▸ **GIVEN PASSAGE**:
*** Block opens ***

Tail Rotor Troubles

I write this in the wake of two recent tragedies involving conventional rotorcraft where amateur footage of the helicopter spinning out of control has stirred the collective conscience of aviators worldwide.

There are few critical emergencies in a helicopter that can overwhelm even the best pilots. Complete loss of directional control is one of them. At low speeds when aerodynamic surfaces are ineffective and torque reaction has no counter, loss of tail rotor can quickly spiral the helicopter out of control. Expect no graceful degradation here.

Turboshaft Engines Reliability

As per a 2016 IHST-CIS study on ‘Helicopter Accidents – Statistics, Trends & Causes’ (see it here), in commercial air travel and aerial work, 22% of helicopter accidents by classification ‘immediate cause’ have been attributed to ‘system failure’ (2005-2015 data). Improvements in aeroengine design has made them one of the most fail-safe components installed on the helicopter. Yet, the IHST-CIS study indicates that a whopping 75.9% of ‘system failures’ have been attributed to engine failure.

Remember, on a single-engine helicopter the only way to go after you lose that engine is down (Performance Class 3).

Category A Certification

Every helicopter certified today falls either into Category A or Category B.

Cat A certified helicopters can be operated in Performance Class 1, 2 or 3 but Cat B helicopters may be operated only under Performance Class 3. Depending on where you want to put your money, what kind of operations (under what regulations) you undertake, the machine you fly will fall into one of these categories (read an interesting article on the subject by Frank Lombardi here).

Operations over ‘hostile terrain’ such as offshore are mostly undertaken under Performance Class 1 (thus ruling out single-engine helicopters). Category A certification has almost become an industry norm for twin-engine helicopters. On CAT A certified helicopters, even if you lose a critical power unit during takeoff or landing (when operated as per prescribed procedures), a safe ‘flyaway’ or landing can be achieved. Since such performance may not be achievable across the flight envelope, flight profiles, Cat A weight altitude temperature (WAT) limits and performance charts are prescribed by manufacturers in the Rotorcraft Flight Manual (RFM). Deviation from these ‘profiles’ and WAT limits do not guarantee a safe flyaway or landing.

*** Block closes ***

Data records:
*** Block opens ***

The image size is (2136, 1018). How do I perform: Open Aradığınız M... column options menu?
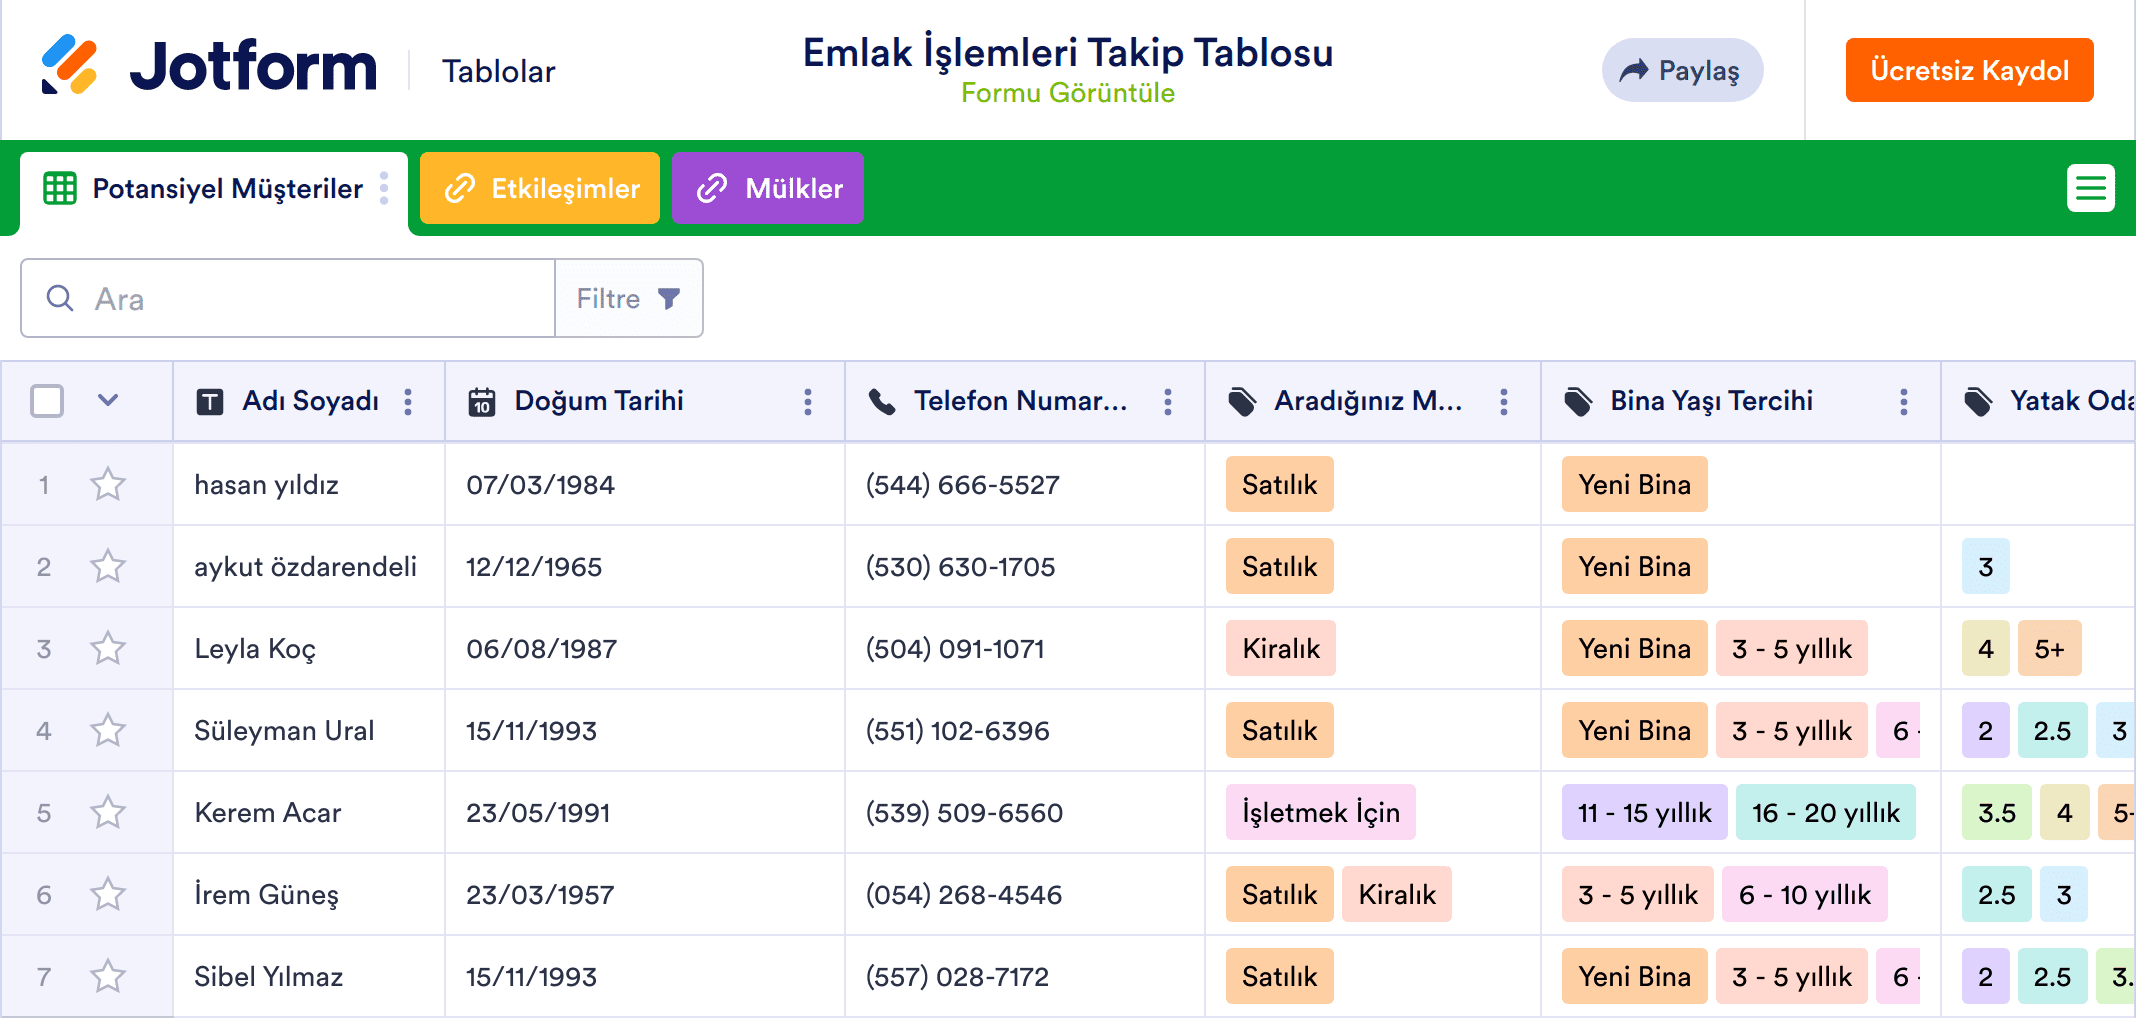pos(1504,402)
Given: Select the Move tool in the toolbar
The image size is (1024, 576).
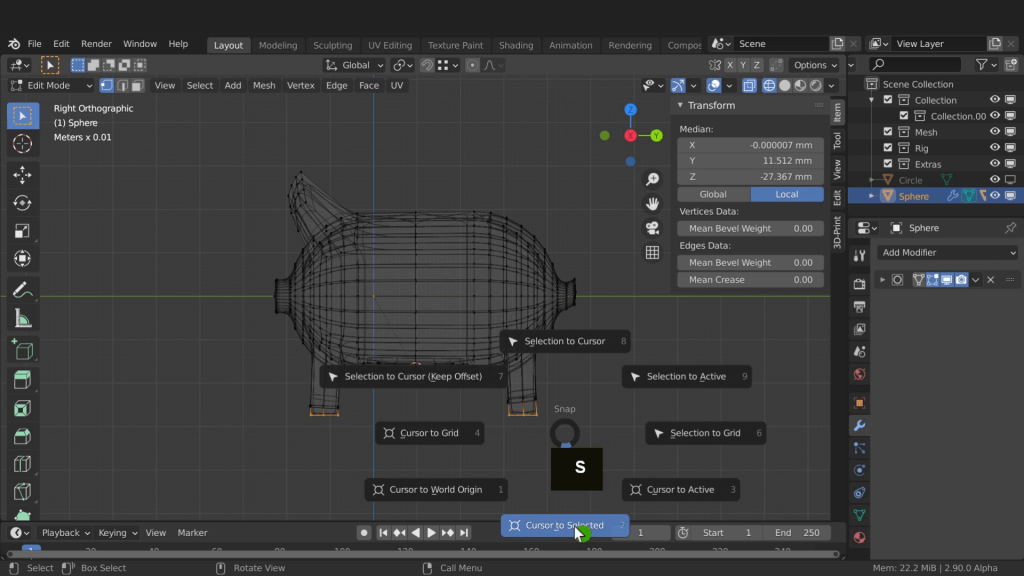Looking at the screenshot, I should 22,175.
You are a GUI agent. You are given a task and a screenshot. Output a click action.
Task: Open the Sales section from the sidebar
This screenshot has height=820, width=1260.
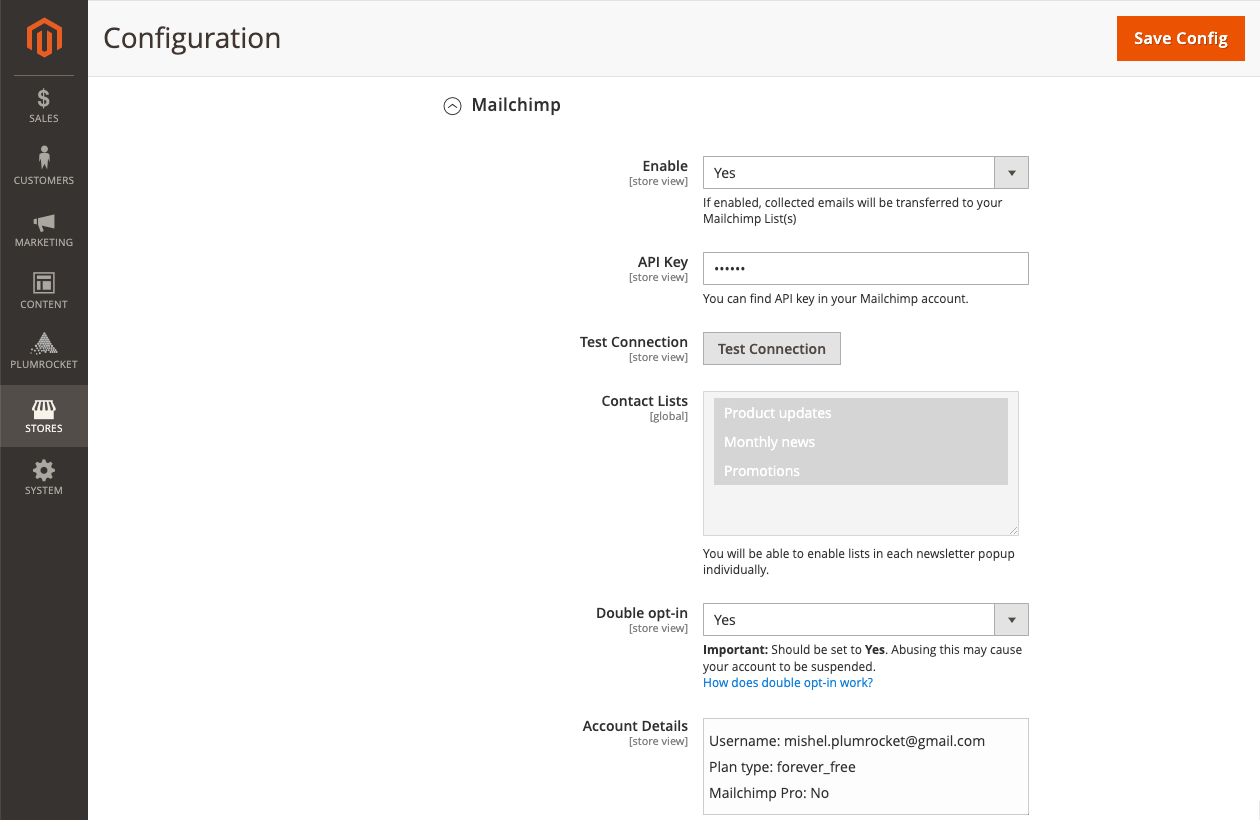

*** Block closes ***

▸ **PROMPT**:
Please answer these from the helicopter article:
(a) What share of "system failures" does the IHST-CIS study attribute to engine failure?
(b) Under which Performance Class may Cat B helicopters be operated?
(c) In what document do manufacturers prescribe Cat A WAT limits and performance charts?
The rows were drawn from a different source than the helicopter article.

▸ **EXERCISE RESULT**:
(a) 75.9%
(b) Only Performance Class 3
(c) The Rotorcraft Flight Manual (RFM)